Transformative potential
Doran began her career working with Evolve Urban Art and Dublin City Council on projects small and enormous. “I used to get daunted by scale, but you get used to anything, and any weather. The one thing we hate is wind, because that sprays the paint back at you.”
While painting Dublin traffic-light boxes as part of Dublin City Council’s Dublin Canvas project, Doran discovered that people began to respect the formerly grey boxes as art works. “They used to have to paint them every three months, but if a street artist comes and does a nice piece, nine times out of 10 people won’t go near it.”
The London-based Louis Masai isn't quite so sanguine about longevity. "It depends. A piece could last six years, or just a year. Sometimes my pieces last five minutes. I've heard stories of people turning to pick up a camera to photograph their work, and someone's already painting over it."
But he is also aware of the power of social media to give these ephemeral things a longer life. Masai is going to be painting hammerhead sharks on Waterford’s walls as part of a series of work looking at endangered species, a project itself inspired by social media.
“I was on Facebook when Amy Winehouse died, and there was a period when I noticed thousands of people posting ‘Rest in Peace’, though they may never have been interested in her music, or her as a person. I was researching critically endangered birds at the time, and I noticed that you never get an outpouring of ‘Rest in Peace’ for them. We’re such a messed-up species. It’s sad that a celebrity has died, but it’s equally sad that nature is dying.”
Like many of today’s street artists, Masai combines studio and exhibition practice with his street work, and he isn’t naive about what’s going on on the streets, in the wild, so to speak; rather he adopts a measured and quietly intelligent approach. “There are people who have a vocation to make something they’re aware of come to life, be it through comedy, music, illustration or art. And some of us become hugely compassionate about it. The visual succeeds because we like pretty things. If you can use something as eye candy to evoke a message, that’s the power that street art has.”
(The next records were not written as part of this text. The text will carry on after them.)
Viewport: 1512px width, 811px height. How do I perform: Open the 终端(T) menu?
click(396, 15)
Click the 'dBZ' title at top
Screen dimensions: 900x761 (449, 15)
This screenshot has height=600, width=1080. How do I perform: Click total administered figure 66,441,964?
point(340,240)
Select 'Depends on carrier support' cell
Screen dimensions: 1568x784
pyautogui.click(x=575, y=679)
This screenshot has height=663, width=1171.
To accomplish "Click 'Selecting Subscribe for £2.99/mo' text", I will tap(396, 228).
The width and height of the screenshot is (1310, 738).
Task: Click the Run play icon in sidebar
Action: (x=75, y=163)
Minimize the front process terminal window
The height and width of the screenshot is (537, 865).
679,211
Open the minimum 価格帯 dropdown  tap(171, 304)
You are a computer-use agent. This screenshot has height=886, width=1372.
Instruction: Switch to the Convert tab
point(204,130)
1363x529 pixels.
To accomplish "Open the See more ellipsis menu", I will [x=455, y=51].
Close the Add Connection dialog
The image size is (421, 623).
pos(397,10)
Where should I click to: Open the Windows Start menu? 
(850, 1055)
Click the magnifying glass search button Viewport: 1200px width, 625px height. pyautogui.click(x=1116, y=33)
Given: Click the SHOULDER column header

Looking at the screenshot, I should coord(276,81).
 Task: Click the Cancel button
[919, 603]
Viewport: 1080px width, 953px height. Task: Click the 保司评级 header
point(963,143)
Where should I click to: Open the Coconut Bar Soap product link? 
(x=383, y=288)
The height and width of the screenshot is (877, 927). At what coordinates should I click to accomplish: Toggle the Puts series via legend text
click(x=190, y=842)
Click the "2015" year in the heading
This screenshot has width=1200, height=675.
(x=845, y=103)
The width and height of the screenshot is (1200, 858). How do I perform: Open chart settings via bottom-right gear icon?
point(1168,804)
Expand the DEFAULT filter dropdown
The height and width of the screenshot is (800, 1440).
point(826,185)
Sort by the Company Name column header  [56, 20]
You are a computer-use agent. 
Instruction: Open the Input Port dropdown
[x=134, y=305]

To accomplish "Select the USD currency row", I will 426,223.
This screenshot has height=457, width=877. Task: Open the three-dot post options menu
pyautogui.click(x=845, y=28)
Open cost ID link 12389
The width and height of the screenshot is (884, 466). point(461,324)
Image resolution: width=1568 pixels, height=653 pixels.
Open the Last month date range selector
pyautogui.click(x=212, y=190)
If Waterford Walls is a success, it should be quite a sight to see, considering the talented line-up involved. That will, ironically, threaten the work on show. If regeneration leads to redevelopment, or if more artists want to come back and paint new layers next year, the original pieces will go.
“I like that,” says Masai. “I’m painting endangered species, and the product is endangered too. It’s not for everyone, the message isn’t for everyone, but it’s out there.”
“This is unique,” says Tobin. “No one else has taken over a whole city. We’re already preparing the walls, and even a single coat of paint is making a difference.”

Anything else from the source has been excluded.